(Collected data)
__________________________________________________
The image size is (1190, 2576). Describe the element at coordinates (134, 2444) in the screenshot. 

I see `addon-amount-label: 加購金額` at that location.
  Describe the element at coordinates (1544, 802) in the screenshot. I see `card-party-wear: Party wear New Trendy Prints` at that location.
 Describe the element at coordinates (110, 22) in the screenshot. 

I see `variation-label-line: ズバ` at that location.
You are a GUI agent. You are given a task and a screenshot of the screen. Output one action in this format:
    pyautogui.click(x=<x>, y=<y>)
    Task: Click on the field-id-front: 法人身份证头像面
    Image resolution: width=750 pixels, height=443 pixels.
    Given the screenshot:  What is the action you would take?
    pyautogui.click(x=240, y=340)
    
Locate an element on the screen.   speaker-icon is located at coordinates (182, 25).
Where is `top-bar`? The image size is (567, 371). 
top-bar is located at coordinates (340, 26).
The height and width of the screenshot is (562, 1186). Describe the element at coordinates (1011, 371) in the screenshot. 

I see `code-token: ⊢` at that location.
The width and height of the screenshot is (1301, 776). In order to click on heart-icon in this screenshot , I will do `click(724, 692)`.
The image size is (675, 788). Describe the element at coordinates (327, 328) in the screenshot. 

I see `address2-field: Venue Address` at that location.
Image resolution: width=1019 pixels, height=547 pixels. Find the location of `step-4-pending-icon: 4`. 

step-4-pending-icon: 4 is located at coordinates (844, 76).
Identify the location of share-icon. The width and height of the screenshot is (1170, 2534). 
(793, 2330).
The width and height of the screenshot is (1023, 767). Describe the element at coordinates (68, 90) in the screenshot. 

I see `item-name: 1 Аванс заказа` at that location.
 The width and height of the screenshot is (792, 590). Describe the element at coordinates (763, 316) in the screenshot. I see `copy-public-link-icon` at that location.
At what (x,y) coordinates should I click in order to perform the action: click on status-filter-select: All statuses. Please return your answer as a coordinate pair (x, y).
__________________________________________________
Rewrite all the records above, replacing "image size" with "screen size" and leaving everything else unchanged.

The screen size is (1190, 2576). Describe the element at coordinates (134, 2444) in the screenshot. 

I see `addon-amount-label: 加購金額` at that location.
  Describe the element at coordinates (1544, 802) in the screenshot. I see `card-party-wear: Party wear New Trendy Prints` at that location.
 Describe the element at coordinates (110, 22) in the screenshot. 

I see `variation-label-line: ズバ` at that location.
You are a GUI agent. You are given a task and a screenshot of the screen. Output one action in this format:
    pyautogui.click(x=<x>, y=<y>)
    Task: Click on the field-id-front: 法人身份证头像面
    Image resolution: width=750 pixels, height=443 pixels.
    Given the screenshot:  What is the action you would take?
    pyautogui.click(x=240, y=340)
    
Locate an element on the screen.   speaker-icon is located at coordinates (182, 25).
Where is `top-bar`? The screen size is (567, 371). 
top-bar is located at coordinates (340, 26).
The height and width of the screenshot is (562, 1186). Describe the element at coordinates (1011, 371) in the screenshot. 

I see `code-token: ⊢` at that location.
The width and height of the screenshot is (1301, 776). In order to click on heart-icon in this screenshot , I will do `click(724, 692)`.
The screen size is (675, 788). Describe the element at coordinates (327, 328) in the screenshot. 

I see `address2-field: Venue Address` at that location.
Image resolution: width=1019 pixels, height=547 pixels. Find the location of `step-4-pending-icon: 4`. 

step-4-pending-icon: 4 is located at coordinates (844, 76).
Identify the location of share-icon. The width and height of the screenshot is (1170, 2534). 
(793, 2330).
The width and height of the screenshot is (1023, 767). Describe the element at coordinates (68, 90) in the screenshot. 

I see `item-name: 1 Аванс заказа` at that location.
 The width and height of the screenshot is (792, 590). Describe the element at coordinates (763, 316) in the screenshot. I see `copy-public-link-icon` at that location.
At what (x,y) coordinates should I click in order to perform the action: click on status-filter-select: All statuses. Please return your answer as a coordinate pair (x, y).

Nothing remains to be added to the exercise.